Clarify difference between output and h_n in RNN?

Hey,

I am trying to design an RNN-based model that processes time series data. In principle, I don’t understand the exact usages of output and h_n.

In my understanding, output is for instance a matrix (batch_size,L,Hout), where L = 0,…,t (sort of) and Hout is the number of output features (i.e. number of entries in the hidden state vector. Therefore, output is like a matrix containing [h_0|h_1|…|h_L]. Thus, if we wanted to have just the last / most recent hidden state, we would simply slice the last column h_L of that matrix?
And then there is h_n, which, as I understand, is exactly this last column of the matrix? Is this returned for convenience? Or do I misunderstand the whole thing?

Furthermore, if we wanted to learn the output of the rnn cell with a different dimension than the hidden state has, we would put for instance a fully connected layer with dimension (Hout,O) “on top” of the last state of the rnn, where O is the intended size of the output? Then, if we wanted to return an entire sequence, we would apply the learned hidden-to-output function with weight matrix dimension (Hout,O) to as many past hidden states as the desired prediction sequence length?

Hope these formulations are clear, I am still just finding my way around the theory.

Best, JZ

Hello, @jayz!

I’m not a specialist in RNNs too and also got confused when learning them.
But I think I can help you in this case :slight_smile:

Answering you questions:

Q1: if we wanted to have just the last / most recent hidden state, we would simply slice the last column h_L of that matrix?
Q2: there is h_n, which, as I understand, is exactly this last column of the matrix?
A: For both questions, the answer is yes. For RNNs and GRUs it’s right.

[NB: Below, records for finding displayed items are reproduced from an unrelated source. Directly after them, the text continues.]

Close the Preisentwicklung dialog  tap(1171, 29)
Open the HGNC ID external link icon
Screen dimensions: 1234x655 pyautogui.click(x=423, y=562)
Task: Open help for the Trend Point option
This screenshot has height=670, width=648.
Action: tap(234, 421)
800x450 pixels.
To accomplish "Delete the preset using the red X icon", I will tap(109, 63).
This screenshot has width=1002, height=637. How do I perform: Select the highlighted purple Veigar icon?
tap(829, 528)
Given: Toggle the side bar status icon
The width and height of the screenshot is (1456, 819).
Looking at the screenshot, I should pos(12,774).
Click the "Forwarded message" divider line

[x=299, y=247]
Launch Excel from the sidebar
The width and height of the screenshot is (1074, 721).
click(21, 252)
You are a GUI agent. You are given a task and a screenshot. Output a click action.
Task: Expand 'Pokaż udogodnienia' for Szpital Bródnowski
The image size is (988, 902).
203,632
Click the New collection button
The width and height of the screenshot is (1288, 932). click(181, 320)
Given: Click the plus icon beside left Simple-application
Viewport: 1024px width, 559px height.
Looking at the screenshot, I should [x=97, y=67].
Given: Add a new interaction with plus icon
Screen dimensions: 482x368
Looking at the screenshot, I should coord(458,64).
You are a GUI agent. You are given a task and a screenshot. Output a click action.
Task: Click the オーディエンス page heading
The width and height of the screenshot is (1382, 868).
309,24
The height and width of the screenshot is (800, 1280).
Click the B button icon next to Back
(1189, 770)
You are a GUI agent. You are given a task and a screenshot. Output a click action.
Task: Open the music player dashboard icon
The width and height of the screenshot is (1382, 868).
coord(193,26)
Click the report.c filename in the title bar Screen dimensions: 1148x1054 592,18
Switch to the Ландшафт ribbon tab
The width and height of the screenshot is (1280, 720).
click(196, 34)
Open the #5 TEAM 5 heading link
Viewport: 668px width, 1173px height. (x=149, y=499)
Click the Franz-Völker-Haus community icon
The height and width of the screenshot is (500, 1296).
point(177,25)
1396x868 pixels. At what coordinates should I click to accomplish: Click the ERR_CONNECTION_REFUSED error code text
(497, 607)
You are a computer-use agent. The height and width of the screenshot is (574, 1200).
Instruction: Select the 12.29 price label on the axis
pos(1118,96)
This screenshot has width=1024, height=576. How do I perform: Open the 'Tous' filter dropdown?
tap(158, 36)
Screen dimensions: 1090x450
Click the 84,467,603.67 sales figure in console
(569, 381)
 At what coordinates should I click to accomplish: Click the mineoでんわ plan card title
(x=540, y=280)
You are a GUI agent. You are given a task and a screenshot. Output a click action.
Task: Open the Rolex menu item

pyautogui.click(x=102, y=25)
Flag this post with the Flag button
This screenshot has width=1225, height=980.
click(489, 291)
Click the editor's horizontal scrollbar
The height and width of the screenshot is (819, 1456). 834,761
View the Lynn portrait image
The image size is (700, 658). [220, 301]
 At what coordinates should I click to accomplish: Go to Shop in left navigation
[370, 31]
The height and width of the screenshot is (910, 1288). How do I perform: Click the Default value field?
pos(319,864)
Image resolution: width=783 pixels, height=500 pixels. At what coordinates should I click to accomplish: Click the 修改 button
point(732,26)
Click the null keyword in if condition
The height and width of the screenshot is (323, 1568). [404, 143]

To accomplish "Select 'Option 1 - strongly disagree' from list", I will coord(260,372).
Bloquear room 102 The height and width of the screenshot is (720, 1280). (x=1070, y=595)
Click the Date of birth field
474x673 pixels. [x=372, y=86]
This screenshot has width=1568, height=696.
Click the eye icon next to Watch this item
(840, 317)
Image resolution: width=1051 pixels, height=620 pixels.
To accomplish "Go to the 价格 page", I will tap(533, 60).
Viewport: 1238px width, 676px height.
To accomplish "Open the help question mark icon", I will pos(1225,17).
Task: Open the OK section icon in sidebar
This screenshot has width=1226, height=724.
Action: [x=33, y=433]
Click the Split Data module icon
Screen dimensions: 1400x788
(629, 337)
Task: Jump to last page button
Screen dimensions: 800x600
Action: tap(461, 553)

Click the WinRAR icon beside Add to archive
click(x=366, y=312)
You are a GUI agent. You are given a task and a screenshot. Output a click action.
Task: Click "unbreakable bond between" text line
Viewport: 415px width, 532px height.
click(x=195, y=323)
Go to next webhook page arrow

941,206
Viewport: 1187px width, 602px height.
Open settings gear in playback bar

Q3: do I misunderstand the whole thing?
A: No, you undestood it correctly, but it’s correct for the classic RNN and for GRU. For them, the output is also used as the hidden state.
What maybe you didn’t learn yet or are not considering is that there is another type of RNN called LSTM (Long-Short Term Memory). This architecture actually computes two values, one for the output and other for hidden state.
If I’m not wrong, the classic RNN was first developed, then LSTM and finally GRU is a simplification of the LSTM.

Q4: Is this returned for convenience?
A: Yes, returned for convenience, considering different types of RNNs (classic, LSTM or GRU).
Now that you know that LSTM computes two different values for output and hidden state, Pytorch simply returns h_n in all RNNs implementations so that you can freely exchange the type of RNN without needing to change your whole code.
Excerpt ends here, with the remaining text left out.